▸ **INPUT RECORDS**
=== Section Start ===

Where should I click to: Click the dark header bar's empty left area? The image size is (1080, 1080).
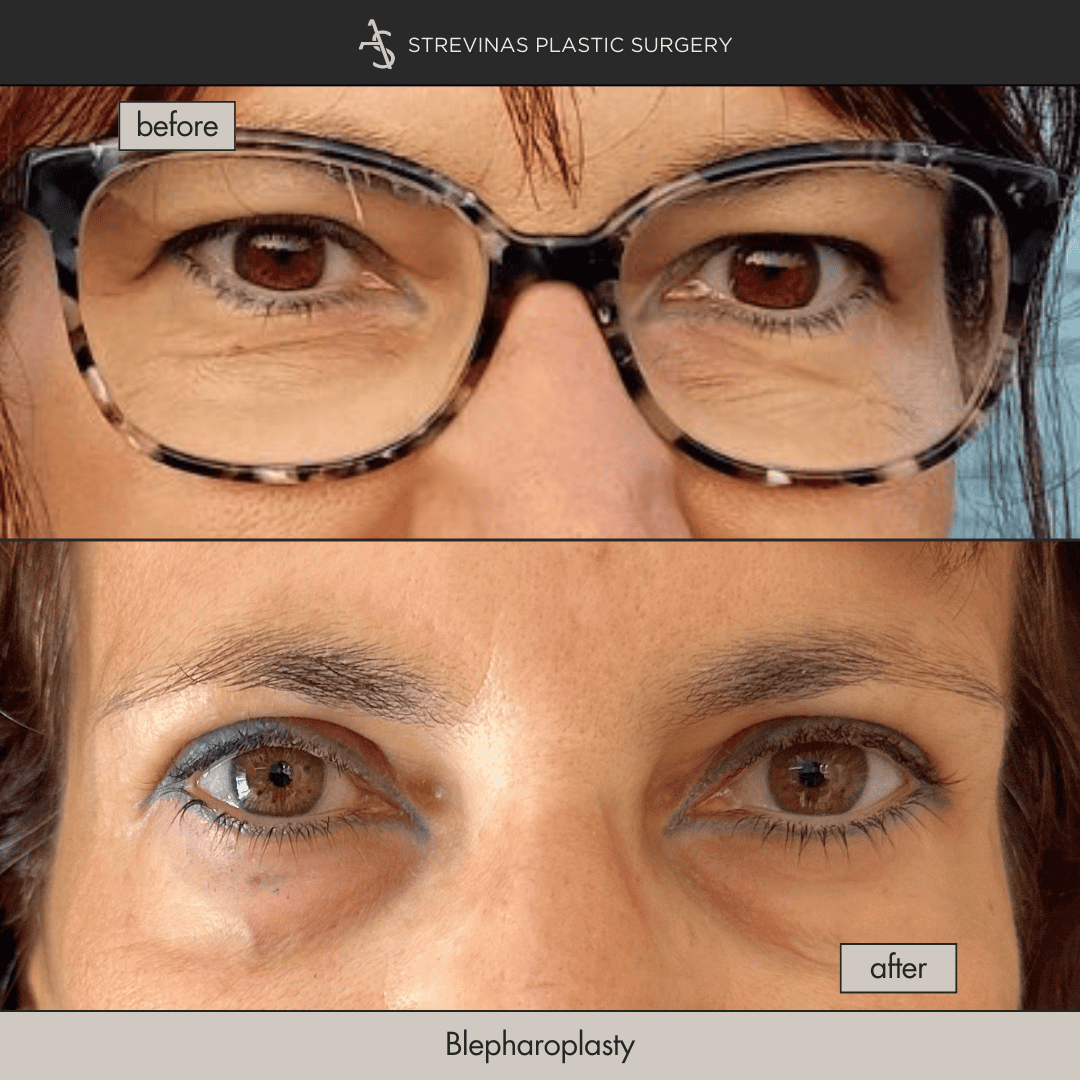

=== Section End ===
=== Section Start ===

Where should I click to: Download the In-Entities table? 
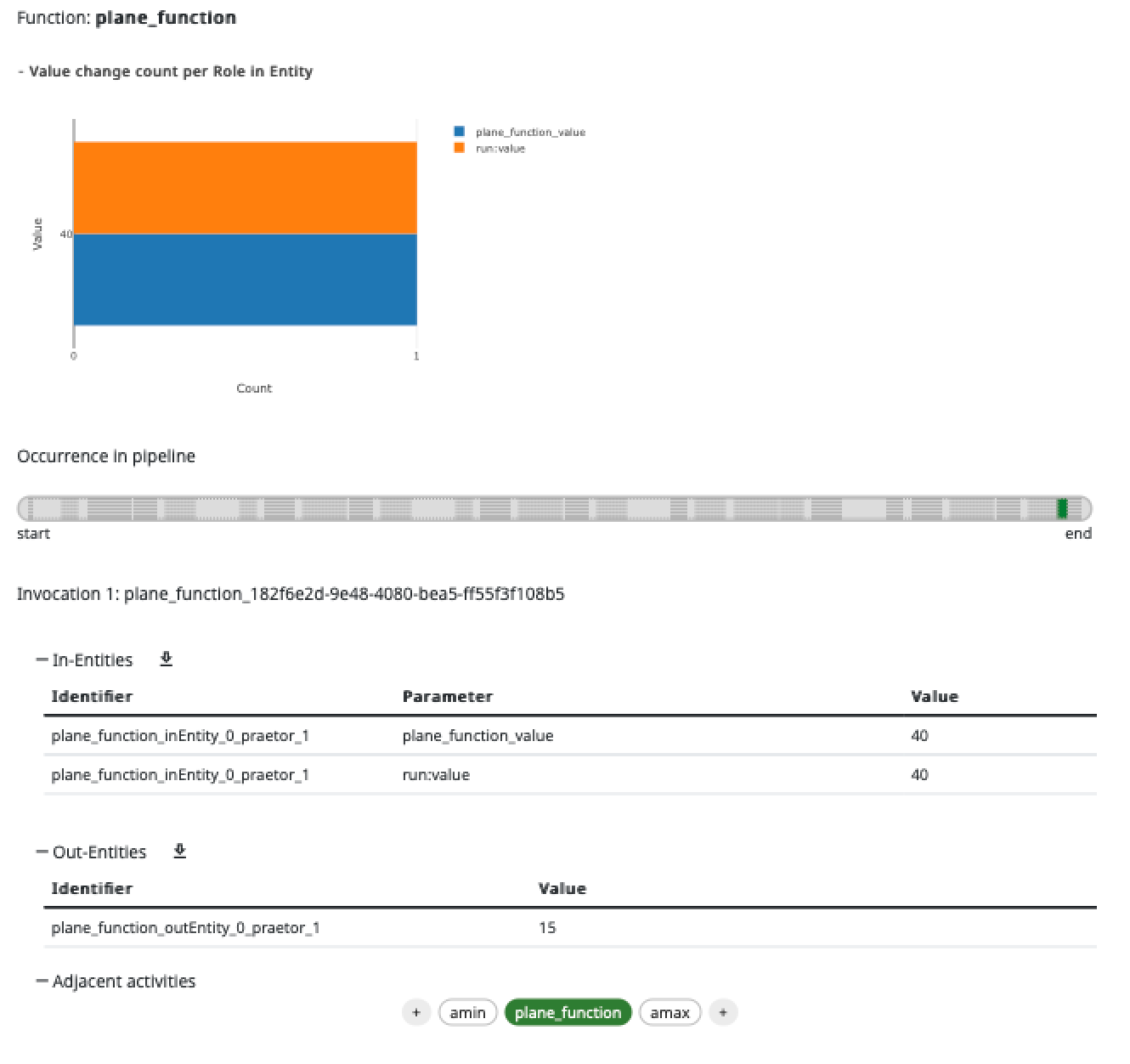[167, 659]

=== Section End ===
=== Section Start ===

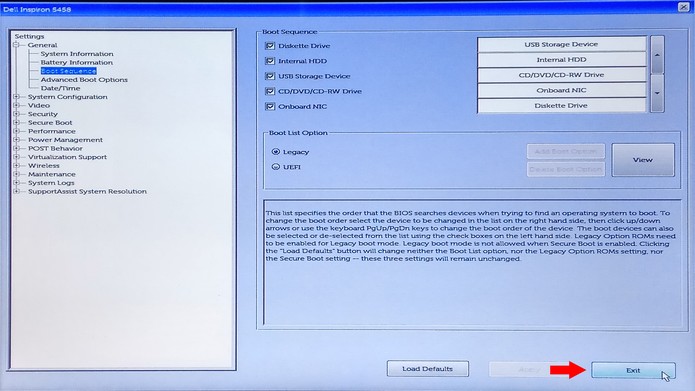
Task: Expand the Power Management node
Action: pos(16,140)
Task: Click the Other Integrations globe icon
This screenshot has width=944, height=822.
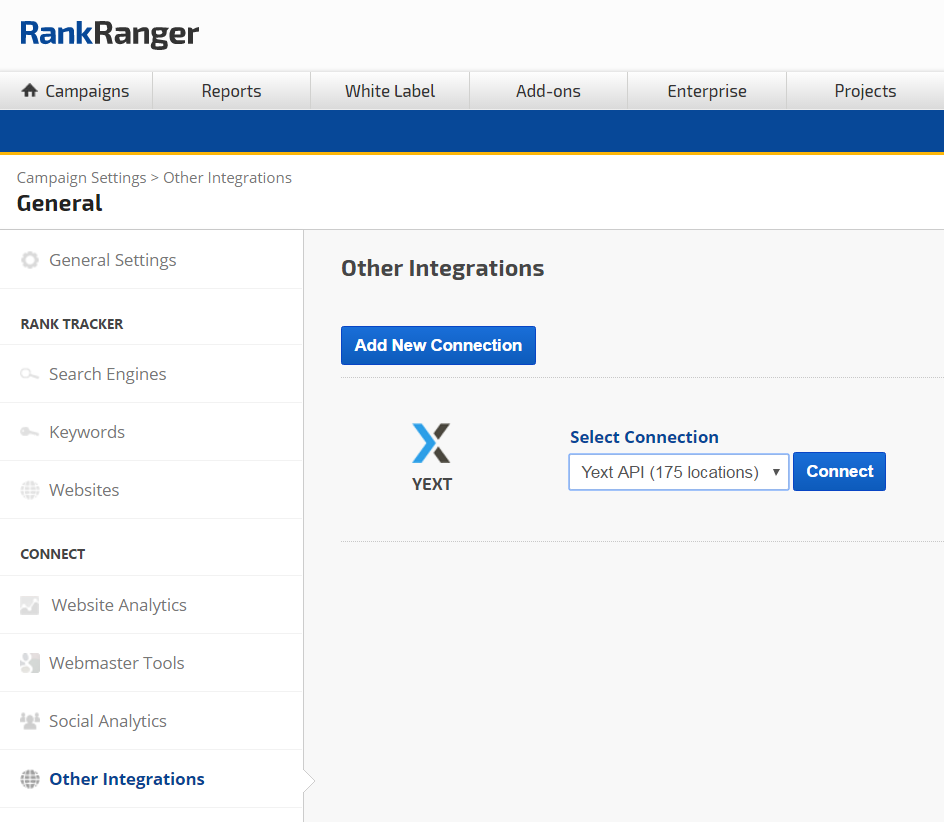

=== Section End ===

▸ **INSTRUCTIONS TO FOLLOW**
Beginning with the line above that contains "Task: Click the Other Integrations globe icon", copy each line exactly up to and including the line that contains "This screenshot has width=944, height=822.", and go no further.

▸ **SOLUTION**
Task: Click the Other Integrations globe icon
This screenshot has width=944, height=822.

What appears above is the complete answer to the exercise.